Gender Budgeting in the Energy Sector

Traditionally, the development community has considered energy projects as gender-neutral due to a poorly informed assumption that the challenges in the energy sector impact the sexes similarly. This genderblind approach to policies, programmes, and projects in the energy sector of developing economies has generated a gap in which women and men are not each distinctly recognized when it comes to patterns of demand, production, and use.

When budgets and public investment programmes in the energy sector are being envisaged, the policy and practice community must keep evidence-informed, gender-specific considerations in perspective. One tool that helps this exercise is gender budgeting, which is a method by which to focus explicitly on how public resources are spent and how equality between women and men could be achieved when it comes to the collection and use of budgetary resources.

A slightly different approach to achieve this is also offered through gender audits.

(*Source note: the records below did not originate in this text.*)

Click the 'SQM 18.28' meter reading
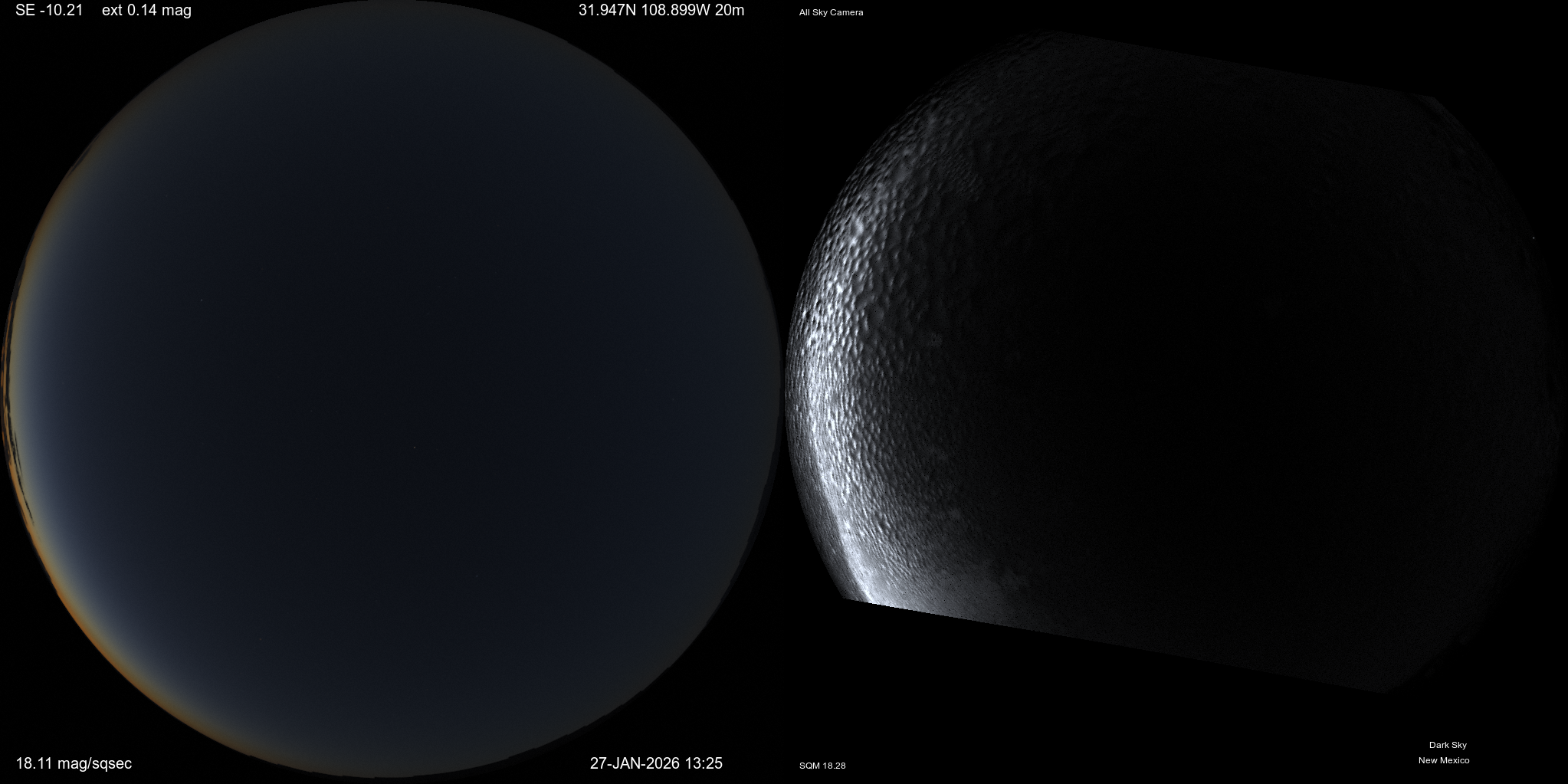Screen dimensions: 1568x784 (x=822, y=766)
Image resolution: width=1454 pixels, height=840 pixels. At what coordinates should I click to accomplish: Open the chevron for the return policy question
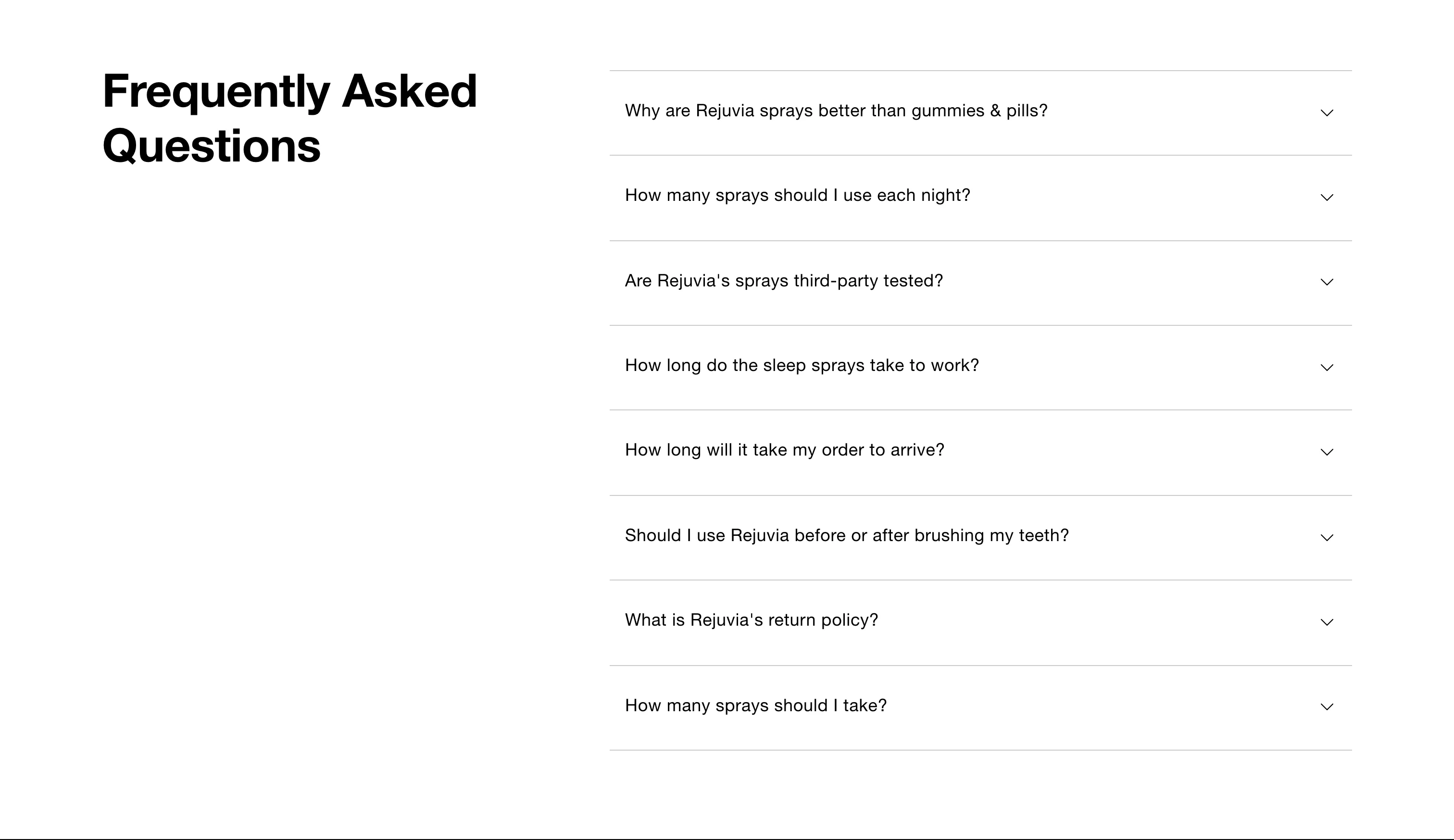(x=1327, y=622)
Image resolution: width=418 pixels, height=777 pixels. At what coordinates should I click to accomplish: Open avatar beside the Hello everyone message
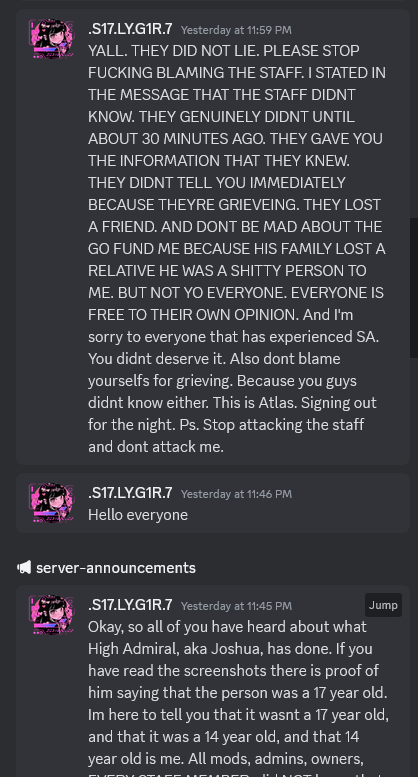52,503
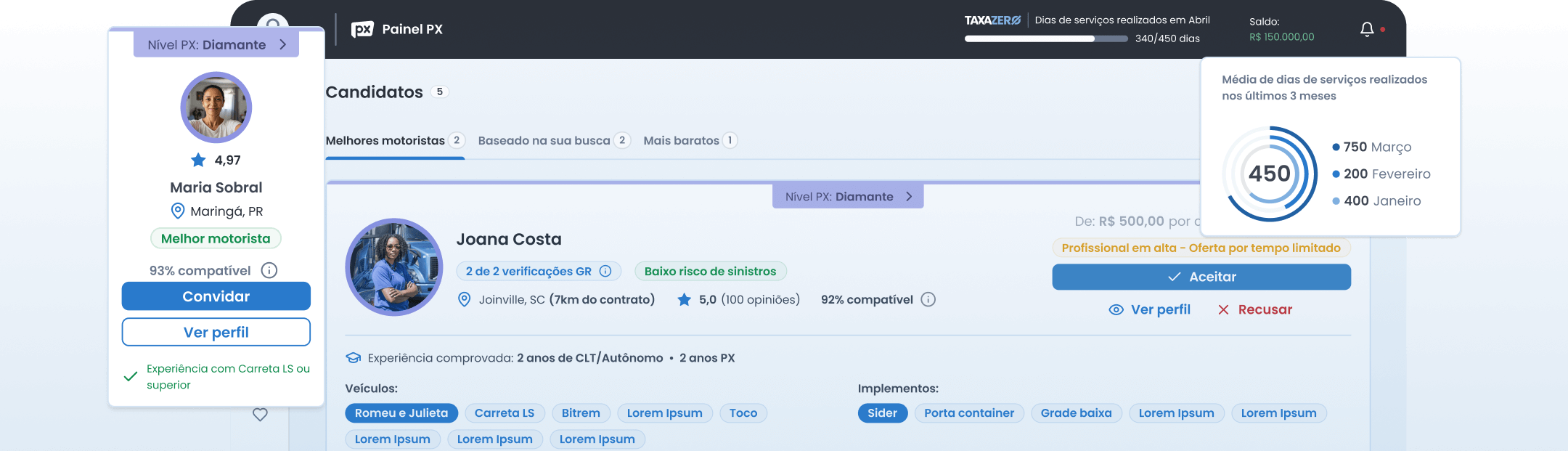
Task: Click the Taxa Zero days progress bar
Action: (1045, 38)
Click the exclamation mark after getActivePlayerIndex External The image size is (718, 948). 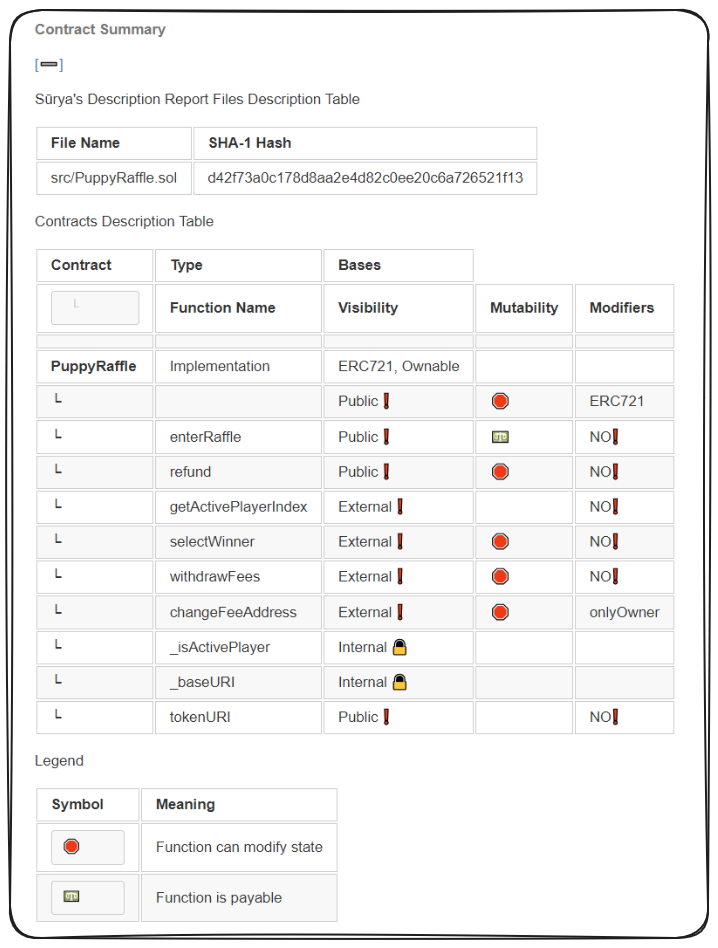click(x=400, y=507)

In this case, tools are developed to help assess how far organizations have institutionalized gender equality into their plans, budgets, and projects.

Energy systems must consider the diverse roles of women and men and how such diversity could bring about more successful macroeconomic, welfare and social outcomes. There is ample literature that highlights the need for gender mainstreaming in the energy sector.

 

What does gender-aware budgeting in the energy sector look like?

The starting point usually is the realization that government budgets are not gender-neutral. Energy sector plans and financing will have different bearing on women and men in diverse settings, for example, rural versus urban. This is intuitive because in most developing countries, women and men have different responsibilities, in turn requiring different budgetary support.

In this context, gender-aware budgeting has the potential to promote gender equity and gender mainstreaming in the energy sector. But it requires analysis of how funding for programmes and projects is spent and who gets to benefit, by gender. Gender-aware budgeting doesn’t necessarily mean separate budgets for each sex. Also, this approach doesn’t necessarily result in an increase in the amount spent on a certain sex. This approach is just one way to recognize how, by a slight change in accounting systems and processes, spending on women’s and girls’ energy needs could help reduce the various forms of inequalities.

The actual gender-aware budgeting process involves three main steps. First, gender analysis helps determine gender gaps in ongoing and planned energy programmes. The gender-responsiveness of past and existing energy sector budgets (and their outcomes) should be assessed for policy lessons. The adequacy of budget allocation for a particular energy need (such as access for marginalized communities) should also be evaluated. This involves studying whether disbursed budgets are being spent as planned, and if not, what needs to be done.

The second step is to ensure gender-disaggregated data and indicators for budgeting. This is information that will remain available over the medium to longer term so that outcomes and impacts can be measured. Such genderdisaggregated data help track progress on genderspecific goals and targets for Sustainable Development Goal 7.

The third and final step is to undertake costing for gender equality and equity in the energy sector— estimating financial costs and resources for energy sector interventions to show gendered allocations.

 

This article is an excerpt of: Vaqar Ahmed, Gender Budgeting in the Energy Sector, published in: Energy and Gender in Asia. A regional review (Teri, 2021).